Another example of ill-treatment on the global stage was the disregard for African students and residents fleeing Ukraine when war broke out in 2022. They were denied food, held at borders and blocked from boarding trains – privileges that were readily extended to European, Asian and US nationals.
More recently, President Ruto tore into conveners of Africa-Turkey, Africa-US and Africa-Europe summits, which had become lectures rather than partnerships that left African representatives feeling talked down to rather than respected as valuable partners. There are many nasty examples.
While these ‘humiliations’ are painful, they point to a broader truth that we must confront or forever shut up: Africa’s reliance on foreign funding comes at a cost. The lack of internal financial, political and social accountability means we’ve to go abroad, hat in hand, to seek resources that we can generate ourselves.
What an irony that decision-makers acknowledge our capacity to raise funds locally yet still borrow internationally. We know what to do but can’t do it. We’ve assigned ourselves calamity but privilege to foreign financiers. Until we smell the coffee, Mr Mbadi will experience worse indignities now that we’re seeking to borrow beyond the legal ceiling of 55 per cent of our GDP.

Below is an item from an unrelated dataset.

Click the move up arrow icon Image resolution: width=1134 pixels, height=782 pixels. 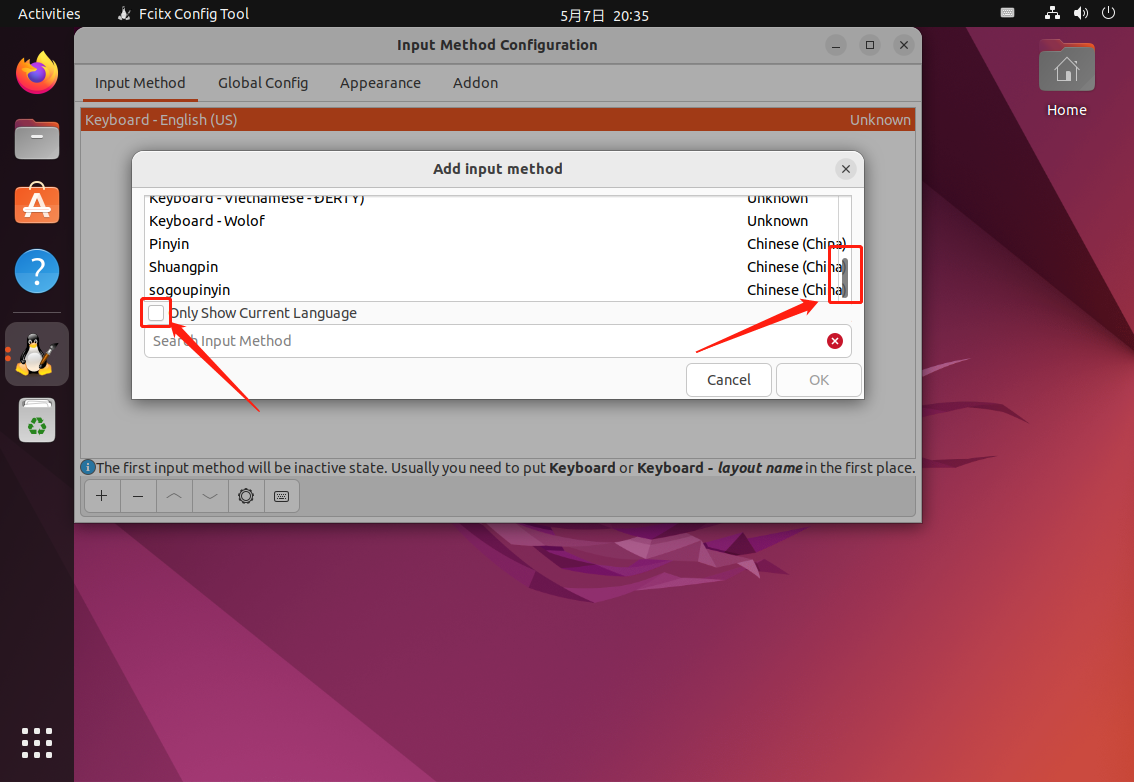[x=174, y=496]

Beggars, as the saying goes, can’t be choosers. Those who need help must be satisfied with what they get and the conditions therein, even if it isn’t what they expect. We’re victims of ourselves. In complaining, we’re merely seeking validation. Do we expect lenders to roll red carpets for us?
Equality is an unattainable ideal. The world, with Donald Trump’s comeback, will never be kind to us. More humiliation will come from the ‘big boys’ because they have nothing to lose while helping us run our economies pegged on their conditionalities.
Another reality is that Africans are Afro-pessimists. How do you help people who don’t believe in themselves and think financial liberty must come from the West? Few would pity African political elites who publicly call for self-reliance but pursue loans behind closed doors, and flaunt bare austerity measures.
Let’s trust Mr Mbadi and other top decision-makers to make Kenya rich through better resource management. Then we can better manage our public debt, which stands at Sh11 trillion. We must support President Ruto’s ongoing economic rescue efforts.